Вопрос был риторический. Уж даже если инспектор этого не знал, остальным это тем более было неведомо. Бронс наконец-то поднялся со стула, на котором он сидел, словно приросший, и сердито спросил:
– Ну и что такое этот ваш Хайнеман? Вы ведь вроде за ним следили?
– Эдвард, ты в своём уме? – Гард изогнул бровь. – Или ты ничего так до сих пор и не понял? Нет больше никакого Хайнемана. Был, да весь вышел. Сейчас это лишь оболочка, сосуд для той силы, перед лицом которой все эти киллианы и иже с ними – детский сад.
Кацура и Футаба переглянулись. Одна из них по-прежнему не понимала совсем ничего, другая – чуть больше, но не намного, но у обеих было огромное желание телепортироваться отсюда куда-нибудь подальше, чтобы ничего не слышать ни о каких секретах. Вот только поздно об этом думать – уж вляпались, так вляпались.
– Аой-тян, – тихонько всхлипнула Кацура. – Это всё правда? И я тебя не убивала?
Наведённая реальность, въевшаяся в её мозг как ржавчина, никак не желала покидать его и рассасываться – даже сейчас. И Футаба, чувствуя смятение несчастной страдающей подруги, так же тихо ответила:
– Правда. Мы с Бронсом нашли тебя в одном из заброшенных зданий на окраине. Там была только ты и больше никого, никаких трупов, никакой крови. Через пять минут примчался Гард, долго матерился и отдавал какие-то распоряжения, а потом тебя привезли сюда.
– Хайнеман… дьявол?
– Точнее, дьявол – это Хайнеман, – вмешался Гард, услышавший их разговор. – Но я не стал бы использовать все эти религиозные термины, они с лёгкостью могут завести не туда. Это, повторюсь, третья сила, которая вынуждает нас сейчас полностью пересмотреть всю нашу стратегию. Я не люблю вмешивать в дело посторонних, но в данном случае выбирать не приходится. Кацура – сотрудник Министерства Истины, по неизвестной причине ставшая объектом атаки. Бронс и так уже знает больше, чем ему положено по статусу.

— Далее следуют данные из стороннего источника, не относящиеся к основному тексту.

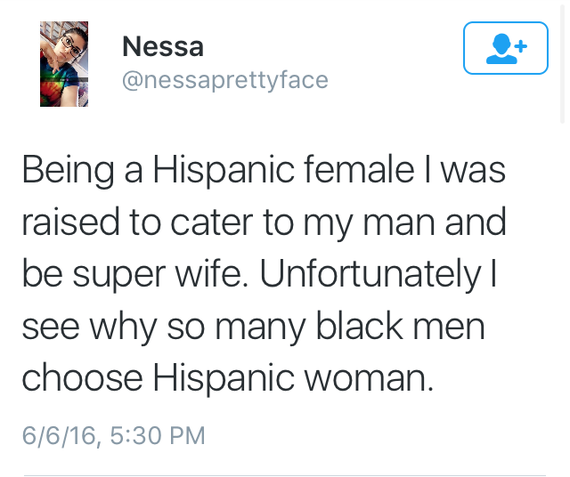This screenshot has height=477, width=570.
Task: Click the word "female" in the tweet
Action: coord(358,169)
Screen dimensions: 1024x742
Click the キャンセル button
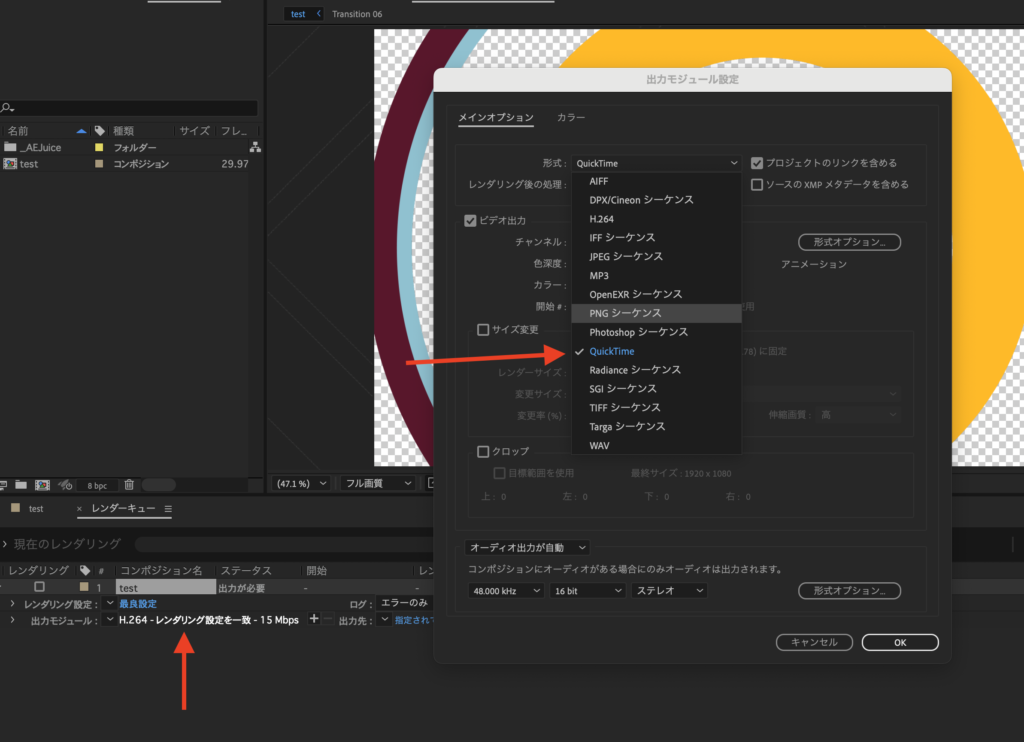coord(813,642)

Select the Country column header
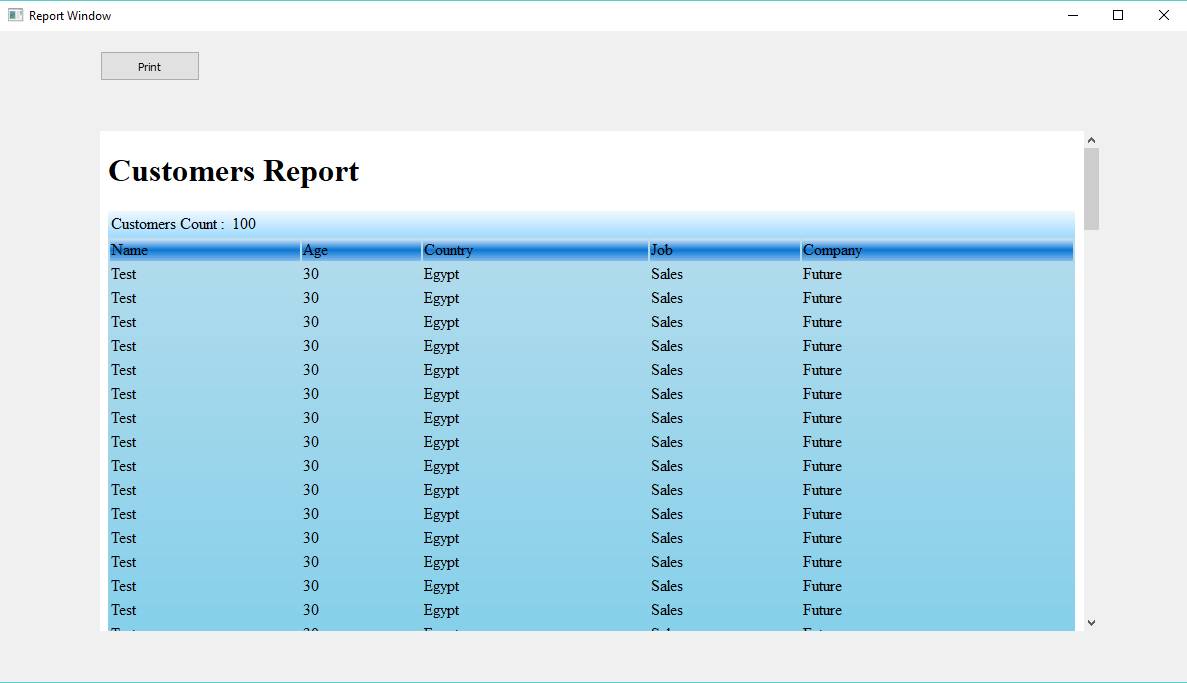click(448, 250)
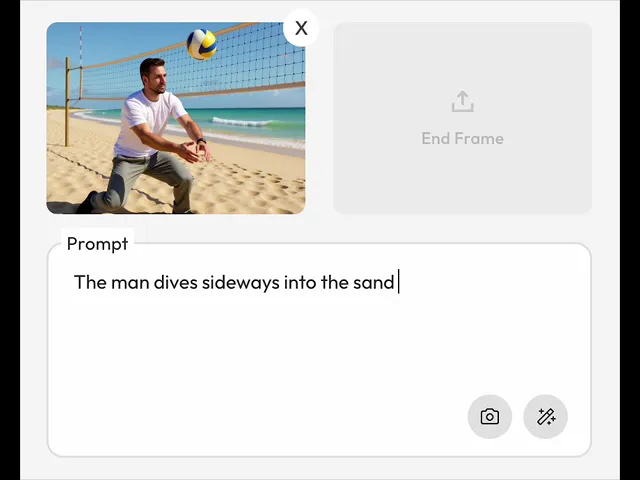The width and height of the screenshot is (640, 480).
Task: Place cursor on the word 'sand'
Action: coord(373,282)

– А я? – вырвалось у Футабы.
– А вы – самый близкий для Кацуры человек. Ей понадобятся поддержка и защита, особенно сейчас, когда её сознание начнёт отторгать имплантированные фантомы. Считайте себя… ну, её телохранителем, что ли.
Что-то негромко брякнуло – Гард положил на прикроватный столик овальный жетон на цепочке, который, казалось, менял свой цвет каждую секунду – от ярко-алого до густо-фиолетового.
– Брать на службу в Министерство я вас не стану, обойдётесь. А это – ваши временные полномочия. Вы ведь оперативник? С правом ношения оружия? Ну вот и работайте… Пошли, Эдвард. Если у Кацуры головная боль скоро пройдёт, то у нас с тобой она только начинается.
Последние слова инспектора, как нетрудно догадаться, были обращены к Бронсу. Мужчины вышли, дверь палаты – или камеры? – мягко захлопнулась за ними, и Футаба с Кацурой остались наедине, впервые за долгое время. Царила такая тишина, что отчётливо слышалось тиканье часов, висевших на стене.
– Ты бы удивилась, Каттян, – Футаба первой нарушила эту тишину. – Ты бы очень удивилась, если б знала, насколько мне тебя не хватало…
И она прижалась лбом к щеке бывшей напарницы.